= TEXTE FOURNI =

● ● ● ● ● ● ●

Le texte :
Une après-midi, à la récréation de quatre heures, le
grand Michu me prit à part, dans un coin de la cour. Il avait un air
grave qui me frappa d'une certaine crainte; car le grand Michu était
un gaillard, aux poings énormes, que, pour rien au monde, je n'aurais
voulu avoir pour ennemi.
- Écoute, me dit-il de sa voix grasse de paysan à peine
dégrossi, écoute, veux-tu en être ?
Je répondis carrément: «Oui!» flatté d'être de quelque
chose avec le grand Michu. Alors, il m'expliqua qu'il s'agissait d'un
complot. Les confidences qu'il me fit me causèrent une sensation
délicieuse, que je n'ai jamais peut-être éprouvée depuis. Enfin,
j'entrais dans les folles aventures de la vie, j'allais avoir un
secret à garder, une bataille à livrer. Et, certes, l'effroi inavoué
que je ressentais à l'idée de me compromettre de la sorte comptait
pour une bonne moitié dans les joies cuisantes de mon nouveau rôle de
complice.
Aussi, pendant que le grand Michu parlait, étais-je en
admiration devant lui. Il m'initia d'un ton un peu rude, comme un
conscrit dans l'énergie duquel on a une médiocre confiance.
Cependant, le frémissement d'aise, l'air d'extase enthousiaste que je
devais avoir en l'écoutant, finirent par lui donner une meilleure
opinion de moi.
Comme la cloche sonnait le second coup, en allant tous
deux prendre nos rangs pour rentrer à l'étude :
- C'est entendu, n'est-ce pas? me dit-il à voix basse.
Tu es des nôtres... Tu n'auras pas peur, au moins ; tu ne trahiras
pas ?
- Oh ! non, tu verras... C'est juré.
Il me regarda de ses yeux gris, bien en face, avec une
vraie dignité d'homme mûr, et me dit encore :
- Autrement, tu sais, je ne te battrai pas, mais je
dirai partout que tu es un traître, et personne ne te parlera plus.
Je me souviens encore du singulier effet que me
produisit cette menace. Elle me donna un courage énorme. « Bast ! me
disais-je, ils peuvent bien me donner deux mille vers ; du diable si
je trahis Michu ! » J'attendis avec une impatience fébrile l'heure du
dîner. La révolte devait éclater au réfectoire.
Emile Zola, Le Grand Michu (1874) -
Nouvelle extraite des Nouveaux Contes à Ninon
Première partie (25 points)
Questions (15 points)
Toutes vos réponses doivent être rédigées
I. Une scène décisive
1. Relevez précisément dans le début du texte les éléments qui
indiquent où et quand se déroule la scène. (1 point)
2. « Je me souviens encore du singulier effet que me produisit cette
menace. »
a) Identifiez le temps de chacun des verbes (0,5 point)
b) Donnez-en la valeur. (1 point)
c) A quelles époques de la vie du narrateur renvoient-ils ? (1 point)
3. « Il m'initia d'un ton un peu rude, comme un conscrit dans
l'énergie duquel on a une médiocre confiance. »

● ● ● ● ● ● ●

= TRAVAIL DEMANDÉ =
(a) Reproduisez fidèlement le passage de l'extrait sur le grand Michu qui commence par "Comme la cloche" et se termine par "à voix basse.".
(b) D'après l'extrait sur le grand Michu, pourquoi l'air grave du grand Michu inspire-t-il de la crainte au narrateur ? Répondez en une à trois phrases.
La liste placée après l'extrait constitue un document indépendant de celui-ci.

= MATÉRIEL =

● ● ● ● ● ● ●

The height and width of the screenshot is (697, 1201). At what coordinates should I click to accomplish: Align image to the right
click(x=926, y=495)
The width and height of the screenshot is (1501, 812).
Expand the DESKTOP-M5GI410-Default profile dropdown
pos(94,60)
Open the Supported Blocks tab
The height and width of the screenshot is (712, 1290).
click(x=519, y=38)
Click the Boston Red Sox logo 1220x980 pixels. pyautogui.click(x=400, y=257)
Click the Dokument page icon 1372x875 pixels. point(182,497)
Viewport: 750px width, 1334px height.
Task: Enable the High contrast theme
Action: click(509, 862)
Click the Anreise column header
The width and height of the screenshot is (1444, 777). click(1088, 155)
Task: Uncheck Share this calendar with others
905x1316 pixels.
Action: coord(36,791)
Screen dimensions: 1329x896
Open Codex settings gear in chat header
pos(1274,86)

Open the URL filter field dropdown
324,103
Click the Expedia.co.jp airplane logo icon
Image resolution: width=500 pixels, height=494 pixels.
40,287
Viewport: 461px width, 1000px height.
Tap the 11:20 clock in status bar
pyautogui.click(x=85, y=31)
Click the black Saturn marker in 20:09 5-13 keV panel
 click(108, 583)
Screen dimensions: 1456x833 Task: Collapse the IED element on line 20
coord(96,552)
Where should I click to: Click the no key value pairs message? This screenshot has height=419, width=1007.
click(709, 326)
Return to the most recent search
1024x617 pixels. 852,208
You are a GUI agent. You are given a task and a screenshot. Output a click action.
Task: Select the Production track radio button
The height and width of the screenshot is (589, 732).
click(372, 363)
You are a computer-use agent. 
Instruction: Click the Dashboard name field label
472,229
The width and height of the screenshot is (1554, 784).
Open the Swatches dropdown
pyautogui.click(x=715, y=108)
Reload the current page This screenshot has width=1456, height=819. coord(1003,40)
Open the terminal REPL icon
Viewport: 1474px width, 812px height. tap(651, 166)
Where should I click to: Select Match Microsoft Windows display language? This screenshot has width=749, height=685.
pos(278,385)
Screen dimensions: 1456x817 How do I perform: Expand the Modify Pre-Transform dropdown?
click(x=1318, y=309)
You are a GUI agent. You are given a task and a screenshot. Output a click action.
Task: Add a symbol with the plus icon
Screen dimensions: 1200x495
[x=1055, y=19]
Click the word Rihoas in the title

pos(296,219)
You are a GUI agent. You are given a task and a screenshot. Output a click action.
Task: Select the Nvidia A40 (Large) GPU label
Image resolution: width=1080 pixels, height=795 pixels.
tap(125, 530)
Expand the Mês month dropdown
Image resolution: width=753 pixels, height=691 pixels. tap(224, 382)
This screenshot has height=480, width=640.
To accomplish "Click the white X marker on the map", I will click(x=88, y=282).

● ● ● ● ● ● ●

= CORRIGÉ =
(a)
Comme la cloche sonnait le second coup, en allant tous
deux prendre nos rangs pour rentrer à l'étude :
- C'est entendu, n'est-ce pas? me dit-il à voix basse.

(b) Le grand Michu était un gaillard aux poings énormes. Pour rien au monde, le narrateur n'aurait voulu l'avoir pour ennemi.